Zabriskie Point

We drove today from Ridgecrest to Furnace Creek. Ridgecrest's one distinguishing feature is the nearby China Lake Naval Weapons Testing Centre. As China Lake contains not a drop of water but acres of salt flats, it is not a place for practicing marine manouvres, but I've no doubt the Navy know what they are doing. The motel restaurant featured photographs of Tomahawk Missiles. Enough said.

Travelling north past Trona (see yesterday) and Searles Lake Borax Works up into the Panamint Valley, one sees derelict, rundown, backwoods America of a kind we never see in the UK. Flimsily built timber houses left as little more than skeletons. Barber shops that look as if they haven't seen scissors wielded in anger since the gold rush. Railtracks blocked with padlocked gates. There was even tumbleweed.
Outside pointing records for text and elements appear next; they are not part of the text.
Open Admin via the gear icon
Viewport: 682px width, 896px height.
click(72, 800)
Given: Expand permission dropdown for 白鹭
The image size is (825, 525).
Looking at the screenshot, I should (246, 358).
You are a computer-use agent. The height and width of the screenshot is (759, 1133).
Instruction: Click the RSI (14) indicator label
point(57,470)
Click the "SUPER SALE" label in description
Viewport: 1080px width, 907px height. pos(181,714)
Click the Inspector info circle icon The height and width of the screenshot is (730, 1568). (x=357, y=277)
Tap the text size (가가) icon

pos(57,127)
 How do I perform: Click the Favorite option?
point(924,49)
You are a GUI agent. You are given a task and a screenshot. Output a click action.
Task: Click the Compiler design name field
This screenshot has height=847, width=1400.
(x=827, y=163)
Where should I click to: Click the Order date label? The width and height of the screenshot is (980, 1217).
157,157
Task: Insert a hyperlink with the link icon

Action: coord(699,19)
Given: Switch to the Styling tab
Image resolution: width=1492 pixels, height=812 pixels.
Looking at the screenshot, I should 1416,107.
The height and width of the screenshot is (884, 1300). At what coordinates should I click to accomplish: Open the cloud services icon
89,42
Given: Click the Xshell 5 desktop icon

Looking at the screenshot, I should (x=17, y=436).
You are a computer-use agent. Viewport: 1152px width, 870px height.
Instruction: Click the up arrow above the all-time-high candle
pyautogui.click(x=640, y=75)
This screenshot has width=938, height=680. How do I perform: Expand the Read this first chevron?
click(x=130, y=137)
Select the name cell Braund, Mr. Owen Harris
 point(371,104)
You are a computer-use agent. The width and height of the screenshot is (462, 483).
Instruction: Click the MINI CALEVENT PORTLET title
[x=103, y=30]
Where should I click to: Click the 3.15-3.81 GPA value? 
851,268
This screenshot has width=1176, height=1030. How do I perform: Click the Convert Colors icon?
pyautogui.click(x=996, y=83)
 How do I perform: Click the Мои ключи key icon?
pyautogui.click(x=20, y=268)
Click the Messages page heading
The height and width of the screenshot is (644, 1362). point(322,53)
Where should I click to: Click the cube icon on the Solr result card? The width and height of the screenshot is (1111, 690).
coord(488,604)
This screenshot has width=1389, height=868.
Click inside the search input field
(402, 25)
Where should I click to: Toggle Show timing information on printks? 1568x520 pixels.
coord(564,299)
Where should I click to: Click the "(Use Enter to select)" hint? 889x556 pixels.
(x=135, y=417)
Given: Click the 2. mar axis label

But the geology was fascinating. Mountain faces zigzag striped with strata of every colour. Giant washouts where flash floods had torn strips through the sand. And very little wildlife at all. Apart from the surprise appearance of a desert tortoise about to cross the road, and immediately withdrawing into his shell at our approach. Not that his shell would have saved him if I'd run over him. Then another fifty yards further on. Then no more.

We climbed the steep pass, peaking at 5,000 feet before descending to Stovepipe Wells, and we were at last in Death Valley itself. More coloured stripey rockfaces like Panamint Valley, then the shock of the Mesquite Dunes. Rolling, curving acres of sand, shaped by the wind.

We went down to the Devil's Golf Course, where spiky pinnacles of salt, still growing today, look like nothing I've ever seen. Further down the valley to Badwater Creek, over 300 feet below sea level. Then round the Artist's Drive, where the multi-coloured rocks look just like powdered paints splattered on an artist's pallette. This was the most colourful and beautiful sight of the day.

The heat has to get a mention. Death Valley is the hottest place in the world. Today we saw 100degF. That is stifling. When you climb out of the air-conditioned car, the heat hits you like a heavy curtain from which there is no escape.

But the most dramatic was Zabriskie Point, in this picture. Unbelievably, stunningly, breathtakingly, bewildering, shocking. You had to just stand quietly, in awe at what beauty nature can create.